Ernst Hanisch, einer der bekanntesten NS-Forscher in Österreich, der auch dem Leitungsteam des städtischen Projekts angehört, stellte seinen Beitrag über die katholische Kirche unter das Motto „Zusammenarbeit und Verfolgung“. Er betonte, dass das Verhältnis von Katholizismus und Nationalsozialismus gut erforscht sei. Nach 1945 wurde die Opferrolle betont, danach das Versagen der Kirche. Erst in einer dritten Phase wurde erkannt, dass die Kirche in verschiedenem Ausmaß Opfer und Komplize zugleich war. Sie blieb ein weltanschaulicher Gegner des Nationalsozialismus auch im Zweiten Weltkrieg, aber sie arbeitete loyal mit dem nationalsozialistischen Staat zusammen.

Während dieses Mischverhältnis in Salzburg auf der Ebene der Kirchenleitung bereits ausreichend analysiert wurde, setzte sich Hanisch damit erstmals auf der Ebene der Stadtpfarren und der Gläubigen auseinander. Seine Hauptquellen dazu sind die regelmäßig abgelieferten Seelsorgeberichte.

Zwischen Hoffnung und Enttäuschung

Friedrich Gottas, pensionierter Universitätsprofessor am Fachbereich Geschichte der Universität Salburg sprach unter der Devise „Zwischen Hoffnung und Enttäuschung“ über die Evangelische Pfarrgemeinde in Salzburg. Nach der als „neue Gegenreformation“ erlebten Ständestaatzeit erhoffte man sich einen neuen „kirchlichen Frühling“. Gerhard Florey, ab 1934 als hauptverantwortlicher Pfarrer, wie auch die drei Presbyter Robert Lippert, Herbert Michael und Dagobert Weber waren Mitglieder der NSDAP sowie Anhänger der Theologie der NS-nahen „Deutschen Christen“.

Nach der NS-Machtübernahme folgte für sie jedoch eine herbe Enttäuschung nach der anderen. Denn bereits im Sommer 1938 begann die NS-Führung auch in Österreich damit, den Einfluss nicht nur der katholischen, sondern auch der evangelischen Kirche auf die österreichische Gesellschaft zurück zu drängen.

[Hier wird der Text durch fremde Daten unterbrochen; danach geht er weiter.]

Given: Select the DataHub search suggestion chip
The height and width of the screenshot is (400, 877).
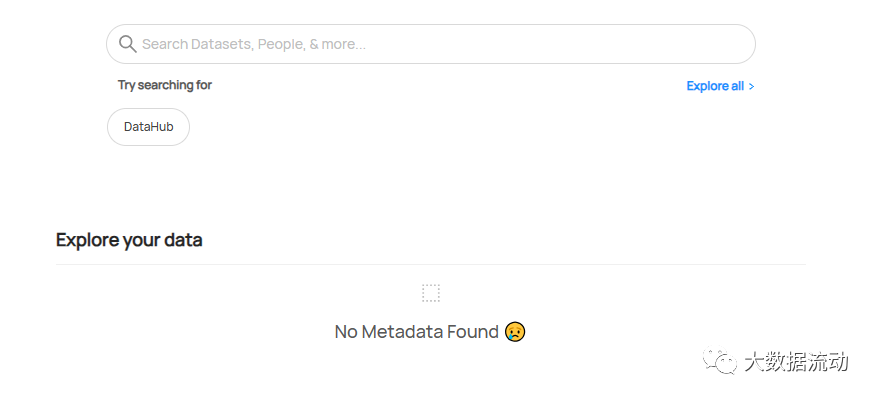Looking at the screenshot, I should tap(148, 127).
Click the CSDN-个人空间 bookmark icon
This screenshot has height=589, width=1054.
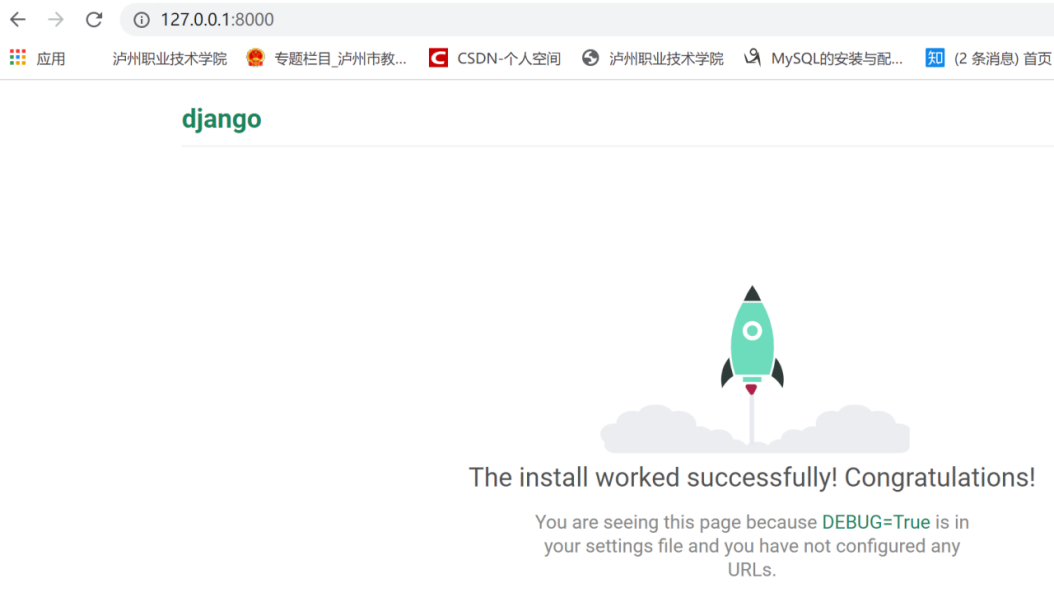[x=437, y=57]
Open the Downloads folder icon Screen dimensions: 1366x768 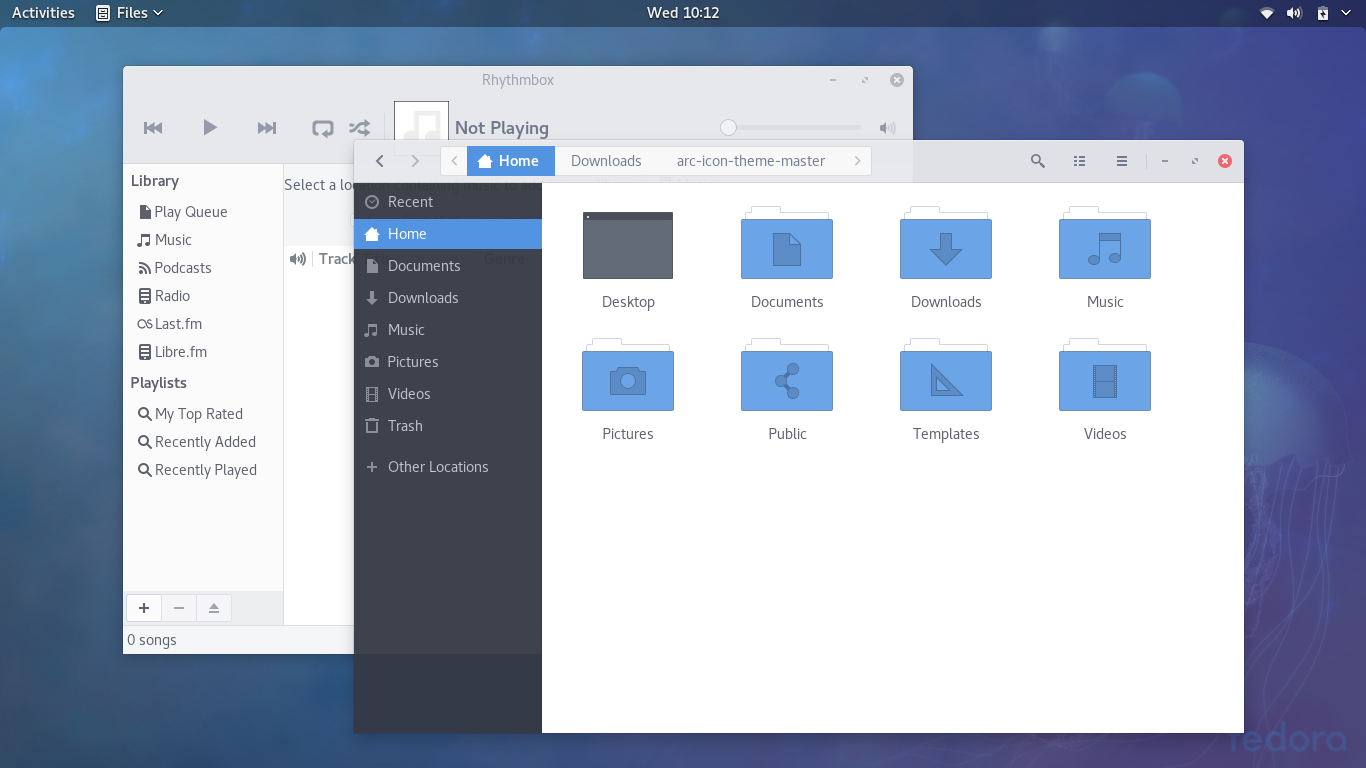pyautogui.click(x=945, y=246)
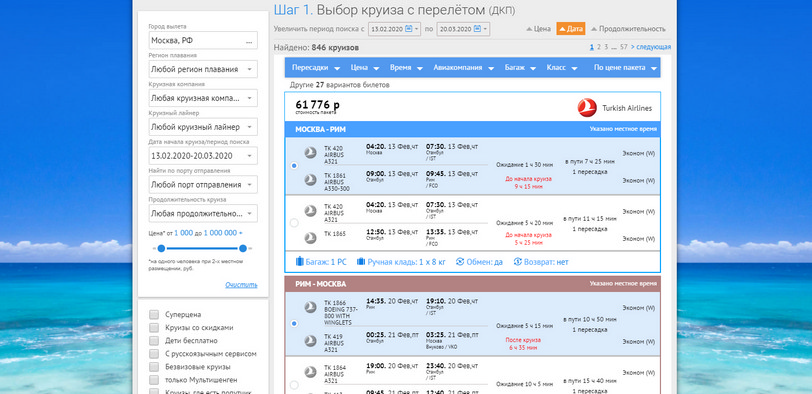Click the calendar icon in the 13.02.2020 field

tap(409, 29)
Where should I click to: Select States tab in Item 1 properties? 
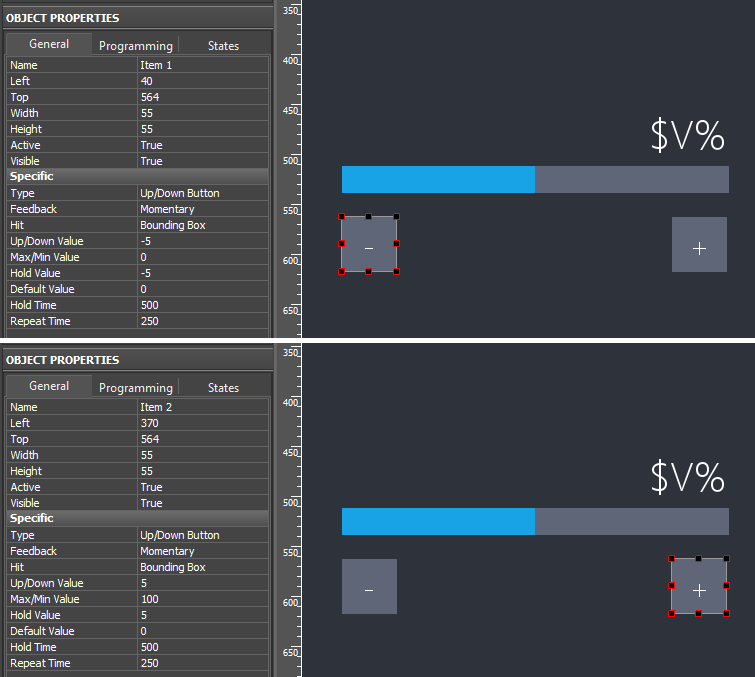coord(223,45)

Dabei wurden Floreys NS-freundliche Aktivitäten keineswegs honoriert. Florey, 1941 zum Militärdienst eingezogen, wurde von Pfarrer Ernst Kruse beerbt, der ein Vertreter der NS-kritischen „Bekennenden Kirche“ war. Die Folge waren zahlreiche erbitterte Auseinandersetzungen in der Gemeinde. Allein schon deshalb könne die oft gehörte Behauptung, dass die Salzburger Gemeinde eine „reine Nazigemeinde“ gewesen sei, nicht aufrechterhalten werden, so Gottas.

NS-Machtstrukturen als Schwerpunkt 2013

Hinweis: Mit den beiden Vorträgen endete die diesjährige vierte Vortragsreihe. Der für 15. November angekündigte Vortrag von Reinhold Reith muss aus Krankheitsgründen leider abgesagt werden. Themenschwerpunkt im Herbst 2013: die NS-Machtstrukturen (NSDAP, SS, SA, GESTAPO, Wehrmacht usw.) in der Stadt Salzburg.